How are you? Would you like to come to dinner with me on Friday night?  Why let me check my busy schedule. It
appears that I will be able to join you doctor.  When you arrive on Friday night you find out that Dr. Dai is a well
known dentist in town for a guest lecture at Nanjing Medical University. You are joined by his wife from Canada,
their kids, the head of the medical school, the head of pathology, the head of neurosurgery, the two best medical
students and a dentist from Japan who speaks neither English or Chinese. A feast ensues. Glasses are filled with
bai jiu (Chinese white liquor with about 60% alcohol) and toast after toast after toast is made. After dinner, you are
invited to meet some of the graduate students who have prepared a banquet for you across the street. You walk
across the street to a 25 story building with a huge yellow neon sign that reads, Stomicalogical Institute of
Nanjing.  Your entourage enters the lecture hall and the students rise and greet you with a big round of applause.
Each of the special guests (aka all of the departmental heads, Dr. Dai, and me?) is then asked to go up on the
stage, grab the microphone and make a quick welcome speech. The speeches are followed by 2 hours of one on
one questions and answers with the medical students. You found yourself trying to explain why the United States
placed 30% tariffs on steel imports from China last week. You leave the function with a wallet full of business
cards, a dental appointment, a headache from the bai jiu and promises of more banquets in the future.

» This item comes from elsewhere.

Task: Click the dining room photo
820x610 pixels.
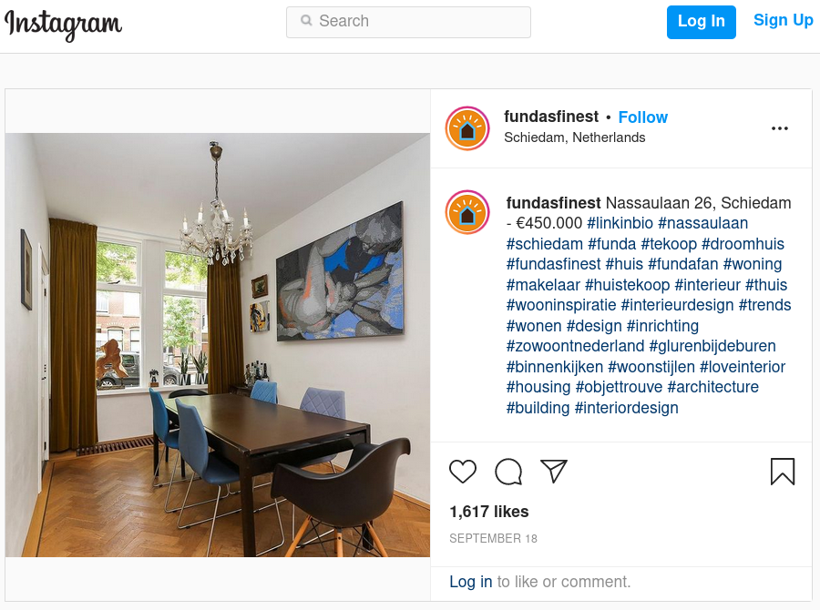Action: (x=218, y=345)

You get into a random taxi and the taxi driver reaches into his pocket and hands you your keys that you lost last
week. You had dropped your keys in the man’s taxi last week and he spent his free time riding back and forth
along the route you had travelled just to give the keys back. This actually happened to me!
You and your friend rent crappy bicycles in Chengdu on Chinese New Years Eve and one of the bikes gets a flat
tire. All of the bicycle repair carts have disappeared because of the holiday so you stop at a truck repair shop and
ask the owner for some air. He and his workers are sitting around playing cards and drinking tea. He stops
everything to tell you that his air compressor is too big for a bicycle. He tells the workers to get up and empty out
the van and load the bicycles in. He takes you back to your hotel, asking all sorts of questions along the way back
and wishing you the best of travels in China, vehemently refusing your offers of a little money for his troubles.
Your Chinese friend who just got her drivers license calls wearing a seatbelt a silly American custom.  This is right
after the comment that, “I don’t use my mirrors because other people are using theirs. Why waste my eyes, I’m
too busy concentrating on driving to look when I am turning.”
This is the same person who so graciously drove me to the airport when I went to Fuzhou. She was worried the
police might stop her because her temporary license plate was expired and you also must have your license for
more than one year to drive on the highway (which she didn’t). While I am boarding the plane, I get an instant
message on my cell phone which states simply, “I got catched”.  After pleading confusion and misunderstanding
to the officer, the charges were reduced from driving with an expired plate and invalid license to driving with
slippers, a 5 Yuan fine (about $1 CDN). I kid you not.